From Kathie    “loved your blog—right on!!!!! I challenge everyone who criticizes teachers to teach for one marking period—not a day—but a unit with plans, activities, assessments, etc. Then tell us how truthful “those who can do, do. Those who can’t, teach”….if you asked me to define myself, I’d tell you “teacher”—even before “mother” because all mothers are teachers.”

From Jerry       “overall I think you’ve laid out a pretty good argument from the teacher’s side of the question. I’ll have to say that I agree with a lot of what you’ve said, but…I tend to look for a larger view of things. Maybe the problems aren’t so much SB 5 but much deeper. From my perspective there is really NO direct relationship between “teaching and learning.” I mean, teachers teach, and students learn and it doesn’t necessarily happen that “if teachers teach”, “students learn”. That, for me, sums up the whole question of what actually happens in classrooms…we have achieved two outcomes…neither of which we necessarily started with…1)provided employment for a huge number of people; teachers, janitors, administrators, etc. and 2) provided babysitting services for little Johnny and Suzie. Likely folks will reel at hearing this…and especially from one who defends “education” to the bitter end.

From my background, and that does include 25 full years in a classroom, the whole enterprise needs to be examined….in this case politicians are picking the “low hanging” fruit once again…I think they suffer from a similar problem as do the rest of us…”they haven’t a clue”…I suspect that this little issue you have spoken about will only lead to divide us further and eventually to armed conflict in this wonderful society we have created…there are multitudes of problems all relating to this and solutions can’t be found by taking swipes at each by writing a few paragraphs…

Oh let me add these thoughts:

1.      I don’t think teachers are overpaid (even though I would have done it for less)

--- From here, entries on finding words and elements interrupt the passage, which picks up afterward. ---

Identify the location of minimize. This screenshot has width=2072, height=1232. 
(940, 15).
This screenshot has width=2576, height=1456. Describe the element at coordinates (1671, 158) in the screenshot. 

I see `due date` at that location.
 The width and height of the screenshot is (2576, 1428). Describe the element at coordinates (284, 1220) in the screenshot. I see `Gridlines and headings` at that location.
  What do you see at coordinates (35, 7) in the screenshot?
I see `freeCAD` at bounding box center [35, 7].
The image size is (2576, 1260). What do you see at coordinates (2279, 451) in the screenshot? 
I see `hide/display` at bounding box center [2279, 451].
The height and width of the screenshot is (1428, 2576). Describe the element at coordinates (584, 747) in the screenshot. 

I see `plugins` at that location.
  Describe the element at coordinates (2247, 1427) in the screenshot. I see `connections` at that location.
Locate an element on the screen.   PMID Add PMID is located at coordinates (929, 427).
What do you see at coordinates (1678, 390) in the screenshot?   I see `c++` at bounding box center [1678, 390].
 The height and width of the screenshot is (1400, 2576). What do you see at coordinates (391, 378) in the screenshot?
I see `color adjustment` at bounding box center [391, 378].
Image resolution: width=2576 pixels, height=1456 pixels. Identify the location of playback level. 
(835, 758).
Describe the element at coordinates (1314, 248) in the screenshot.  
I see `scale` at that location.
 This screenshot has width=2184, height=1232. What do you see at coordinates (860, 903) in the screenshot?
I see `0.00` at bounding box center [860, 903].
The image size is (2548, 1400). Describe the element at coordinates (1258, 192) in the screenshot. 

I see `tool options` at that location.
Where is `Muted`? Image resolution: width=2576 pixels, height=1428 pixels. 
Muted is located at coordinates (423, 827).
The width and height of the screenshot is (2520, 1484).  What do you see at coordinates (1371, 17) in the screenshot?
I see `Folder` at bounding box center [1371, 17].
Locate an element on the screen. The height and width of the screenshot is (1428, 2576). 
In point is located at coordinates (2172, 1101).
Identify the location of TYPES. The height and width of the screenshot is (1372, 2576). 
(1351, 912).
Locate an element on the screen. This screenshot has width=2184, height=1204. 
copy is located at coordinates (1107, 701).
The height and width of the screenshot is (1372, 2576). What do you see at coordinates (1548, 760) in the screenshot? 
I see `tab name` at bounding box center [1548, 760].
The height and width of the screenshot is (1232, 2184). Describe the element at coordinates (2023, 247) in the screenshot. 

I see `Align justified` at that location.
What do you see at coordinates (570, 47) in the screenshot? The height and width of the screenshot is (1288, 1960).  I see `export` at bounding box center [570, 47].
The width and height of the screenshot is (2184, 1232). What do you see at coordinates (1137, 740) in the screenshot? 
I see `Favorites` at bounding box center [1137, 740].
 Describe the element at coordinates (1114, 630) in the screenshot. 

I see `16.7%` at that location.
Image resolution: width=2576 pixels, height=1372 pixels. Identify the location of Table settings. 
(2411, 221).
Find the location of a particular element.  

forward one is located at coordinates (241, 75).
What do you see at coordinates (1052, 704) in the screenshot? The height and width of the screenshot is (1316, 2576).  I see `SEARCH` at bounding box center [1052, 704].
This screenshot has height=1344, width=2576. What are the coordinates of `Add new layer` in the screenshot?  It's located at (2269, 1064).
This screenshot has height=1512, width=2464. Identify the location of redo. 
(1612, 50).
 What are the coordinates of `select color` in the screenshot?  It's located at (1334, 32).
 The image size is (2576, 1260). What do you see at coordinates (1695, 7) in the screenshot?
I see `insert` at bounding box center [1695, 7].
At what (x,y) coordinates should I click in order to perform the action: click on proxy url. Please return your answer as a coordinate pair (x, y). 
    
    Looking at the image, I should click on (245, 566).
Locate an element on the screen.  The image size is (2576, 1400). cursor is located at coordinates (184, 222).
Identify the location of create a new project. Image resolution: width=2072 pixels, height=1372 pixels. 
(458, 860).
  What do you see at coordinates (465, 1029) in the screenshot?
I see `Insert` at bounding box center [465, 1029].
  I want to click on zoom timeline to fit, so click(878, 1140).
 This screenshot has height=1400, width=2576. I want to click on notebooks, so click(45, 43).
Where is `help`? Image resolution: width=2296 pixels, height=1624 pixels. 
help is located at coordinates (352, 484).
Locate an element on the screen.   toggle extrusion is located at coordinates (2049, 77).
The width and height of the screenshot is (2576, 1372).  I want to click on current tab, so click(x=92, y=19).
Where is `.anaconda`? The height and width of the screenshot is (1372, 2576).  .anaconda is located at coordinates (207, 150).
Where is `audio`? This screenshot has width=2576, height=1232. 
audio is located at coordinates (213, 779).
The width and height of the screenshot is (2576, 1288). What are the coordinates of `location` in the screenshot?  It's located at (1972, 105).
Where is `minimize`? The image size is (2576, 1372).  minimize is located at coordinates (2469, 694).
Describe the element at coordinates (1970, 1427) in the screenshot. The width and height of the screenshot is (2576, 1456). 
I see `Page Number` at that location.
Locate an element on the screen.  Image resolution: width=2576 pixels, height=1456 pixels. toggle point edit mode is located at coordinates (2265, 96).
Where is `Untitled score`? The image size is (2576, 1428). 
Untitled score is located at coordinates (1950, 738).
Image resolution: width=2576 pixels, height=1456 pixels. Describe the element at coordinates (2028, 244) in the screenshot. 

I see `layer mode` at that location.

2.      I do not know where to begin to balance income and outgo for the State Government

3.      I do not think that cutting education budgets are necessarily the problem

4.      If nothing else perhaps the new Gov. will help us focus on the “real” problem (whatever it is)

5.      I do not support labor unions in the “education” arena (especially the way it works today)

6.      Many times OEA and FTA tried to organize our school, I always fought against it. (for the most part those in favor of a union were those who couldn’t find employment outside a school, those who taught occupational skills were opposed)…that might give a clue as who supports unions in education.

I started this debate by asking that we give teachers some respect. We have serious problems in the educational system and nothing good will be achieved with each side trying to outshout the other. It seems Jerry summed up the debate with #4—if nothing else perhaps the new Gov. will help us focus on the “real” problem (whatever it is.) Let us hope something good will come from all this chaos and vindictiveness.